My Lady Fanny had been within his sight all that evening, beautiful and glittering. He had seen her blue eyes turn his way and hastily averted—those bright audacious eyes that never dropt before another. But the magic of her presence was evaporated. He saw her and marvelled that she had swept him away into an emotion he was now incapable of feeling. Diana stood before him, and to hold that proud but shy beauty in his arms, to know it his and his only, to have those lips against his own, that velvet cheek pressed to his, and more than all this, to know himself the conqueror where he had been disdained,—there was nothing in heaven nor earth that he would not have given at that moment to bend her to his will, and none the less because her bright graces had made her this night the idol of the only world he valued. Her possession would exalt him beyond all former successes. Not a man but would envy him,—not a tongue but would tell his triumph.

He prest nearer to her.

“I loved you before your success, Madam, therefore you know my love honest, and your success I value not because it does but give you hundreds of lovers more to plunge me in jealousy and despair. Yet tonight—though I had rehearsed all your charms and each a dagger in my heart, I discovered something—O how can I name the unspeakable!—even more bewitching. Indeed you are a jewel a King might wear in his crown. Beloved, worshipt, O hear your adorer. My dearest life, I entreat!”

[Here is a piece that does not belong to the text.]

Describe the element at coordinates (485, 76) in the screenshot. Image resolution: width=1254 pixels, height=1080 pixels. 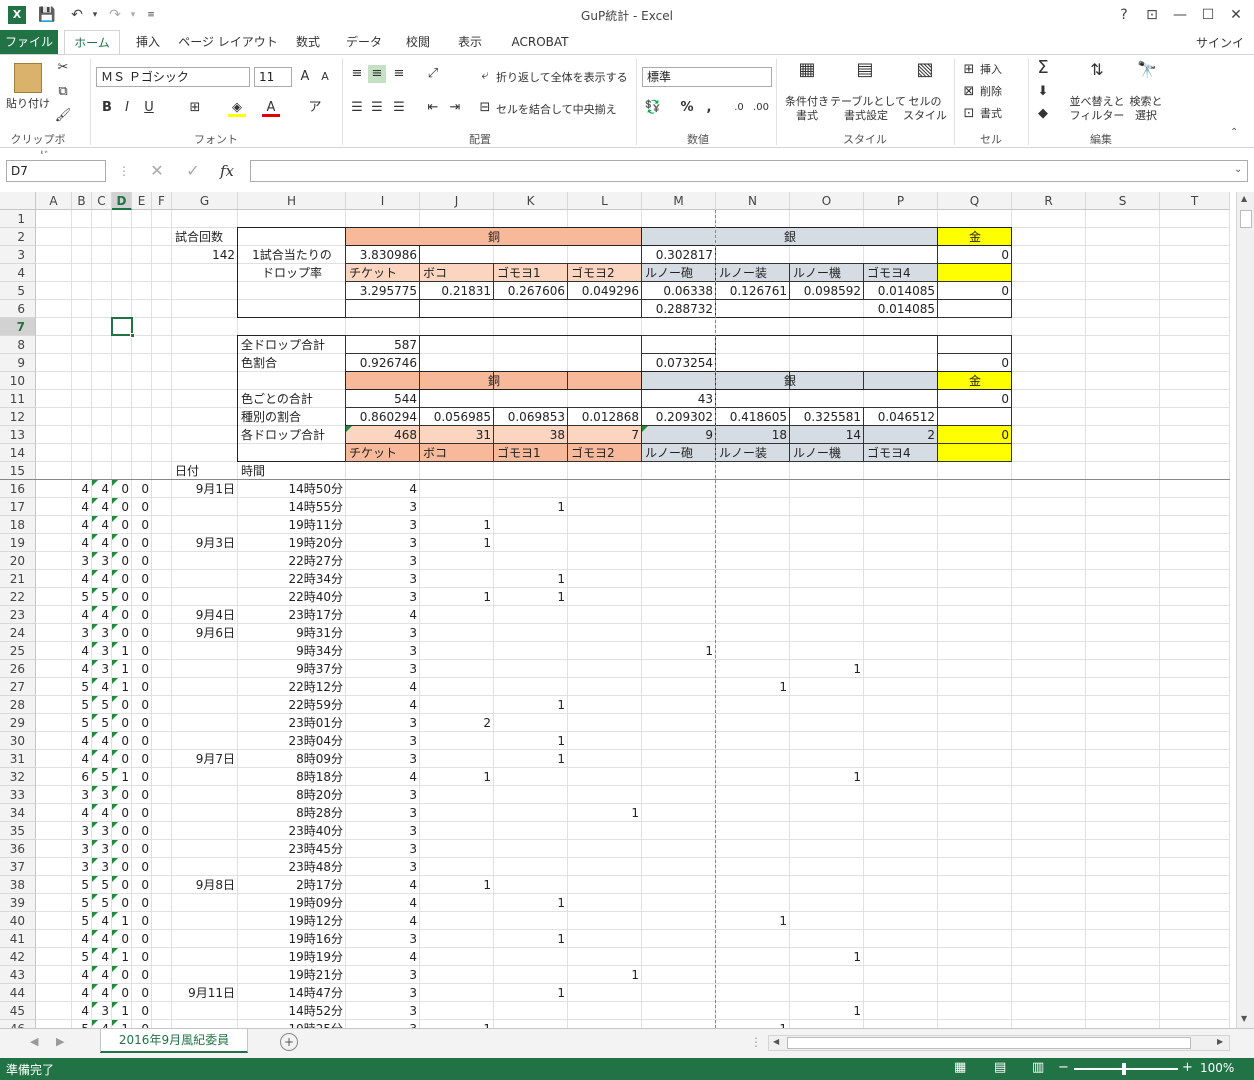
I see `wrap-text-icon: ⤶` at that location.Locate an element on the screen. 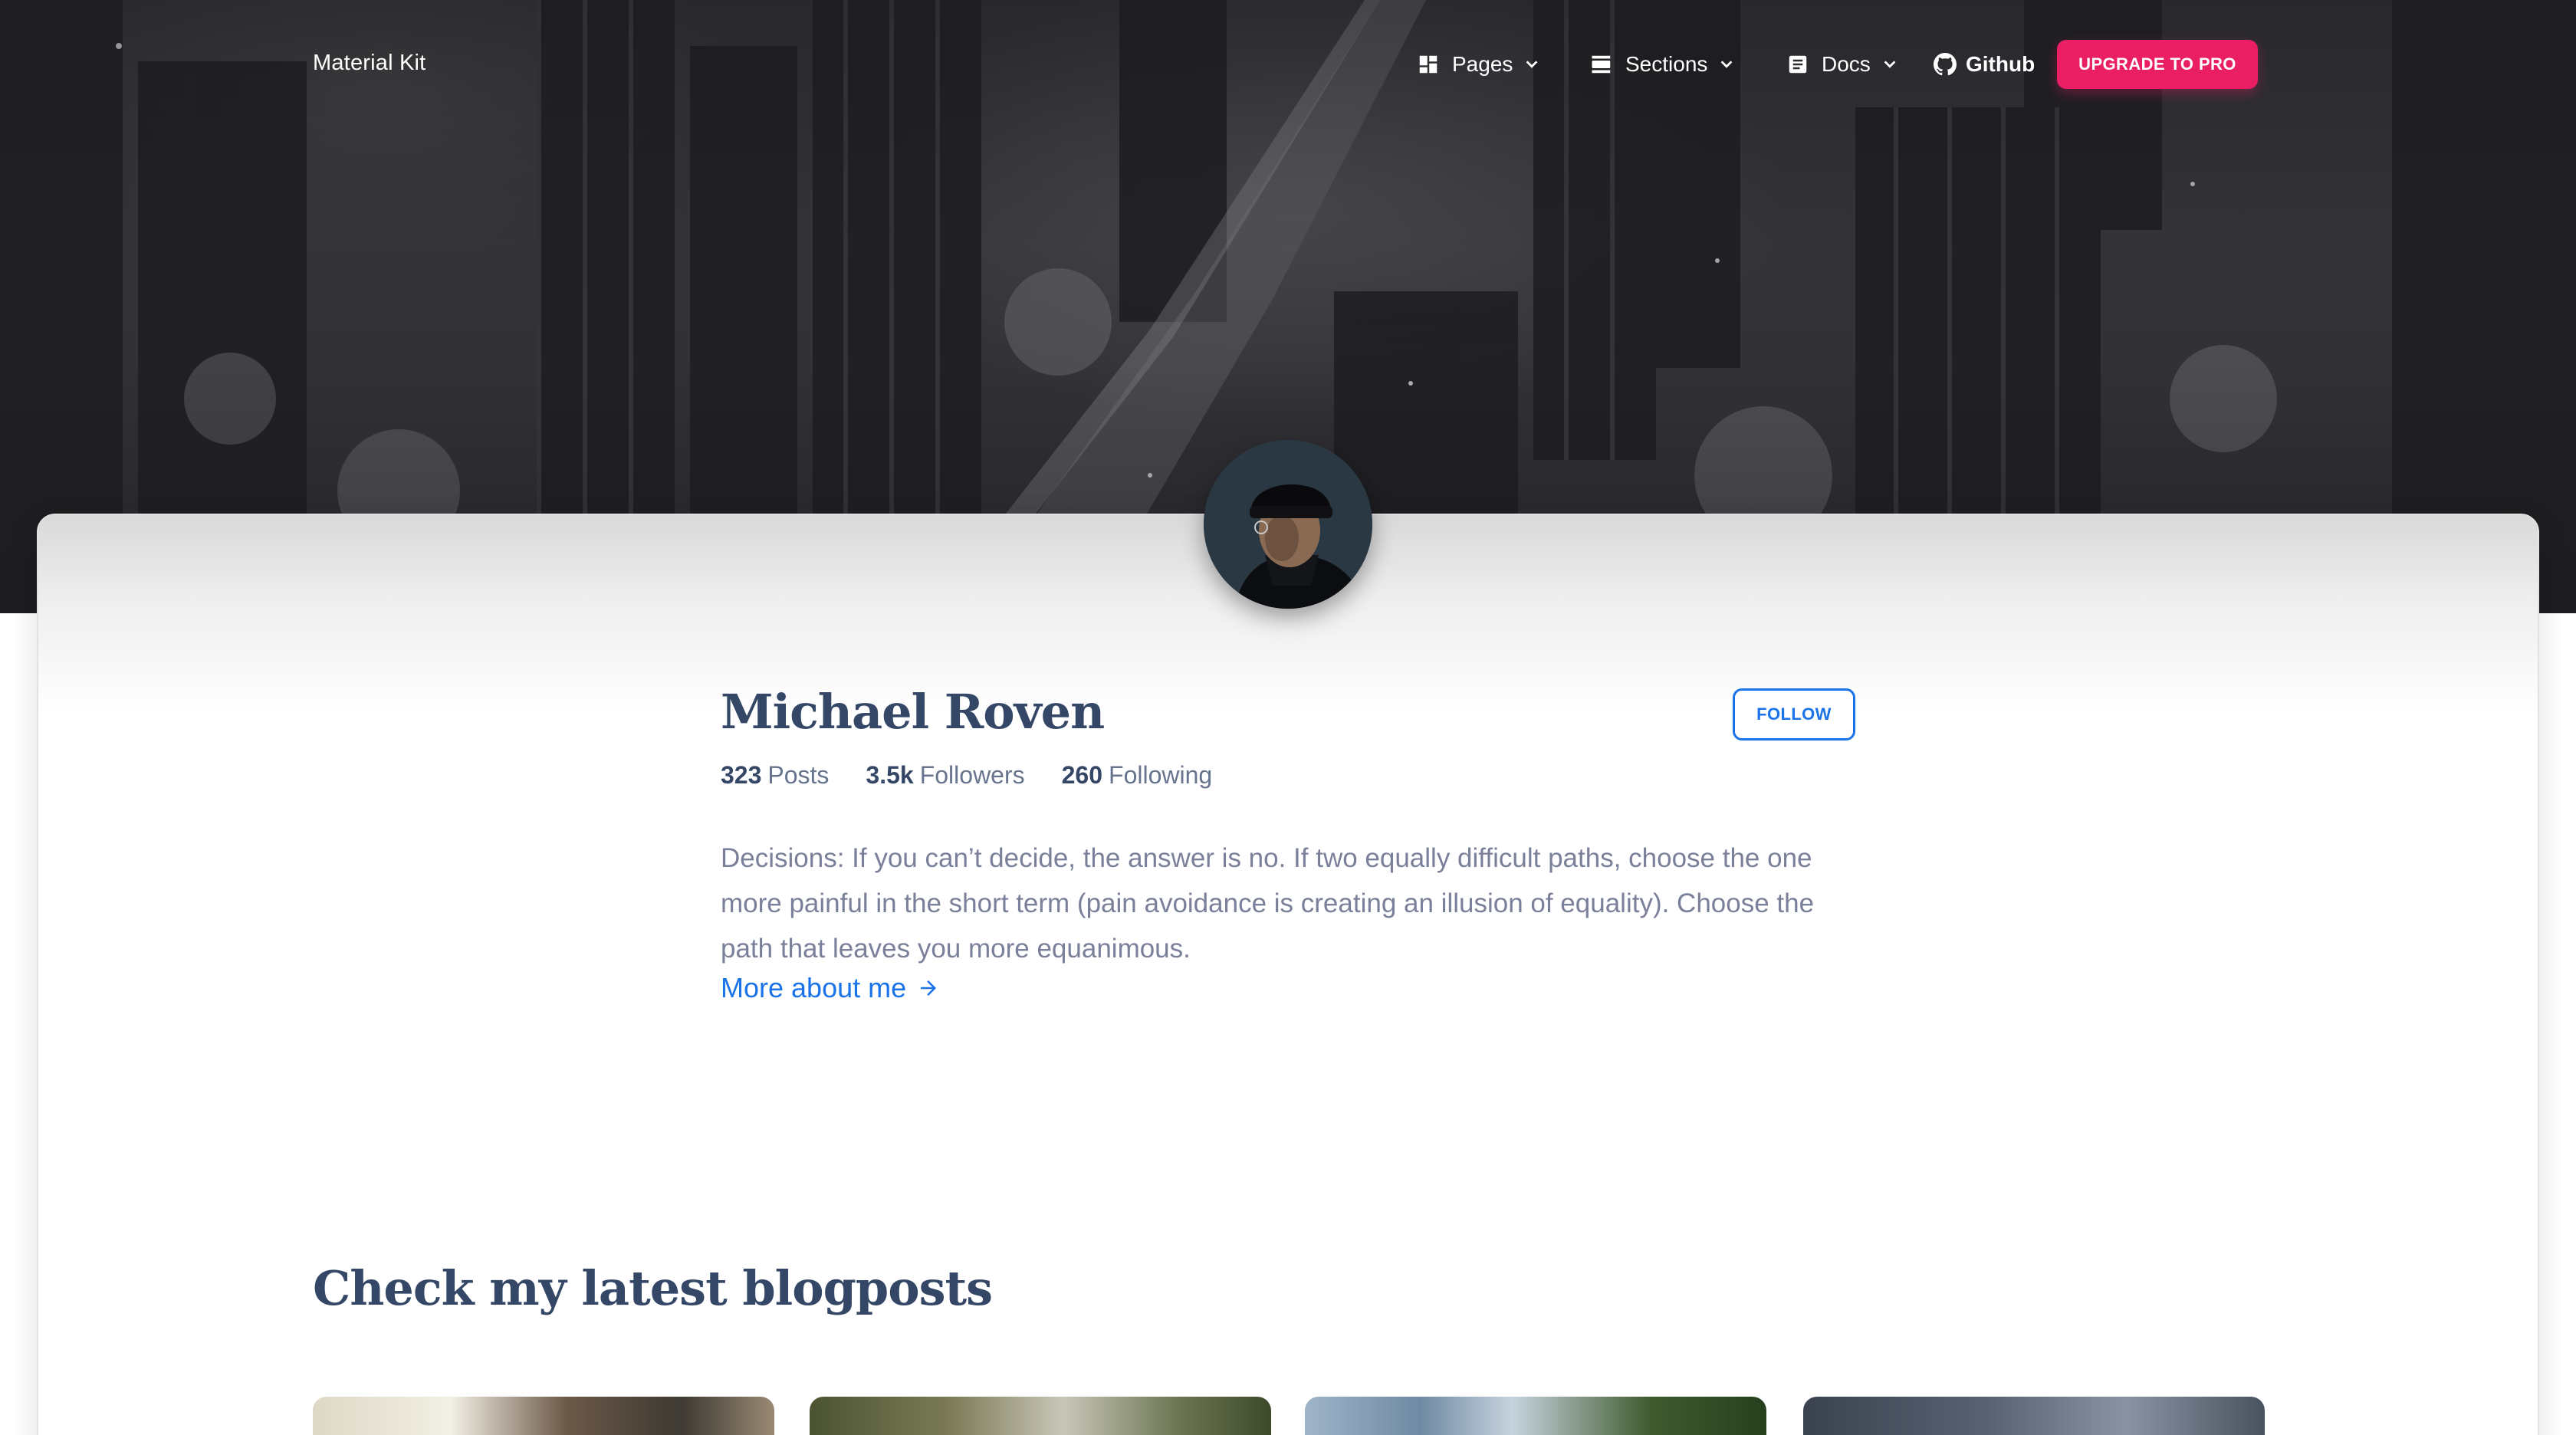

She drew herself back against the wainscot and stood there quivering, but with a courage that surprised herself after to recall it. ’Twas the courage of the deer at bay.

“My Lord, I have returned you no answer and you had done better to take that as it was meant. But since it is not so I will ask you this. What do you offer me?”

The clear candour of her tone together with her direct gaze for a moment nonplussed him, but he recovered his coolness quickly. Aha! so the sweet frost-piece could traffic against her virtue! Then the bargain was all but sealed.

“Madam, my whole heart. My adoration. My entire and eternal devotion. And more.”

“What more, Sir?”

“Madam, yourself shall write what conditions you will and this hand subscribe them unread—even to the half of my kingdom, as another lover said long since.”

“That lover addrest his offer to his wife, my Lord, if I remember the Scripture rightly. Do you?”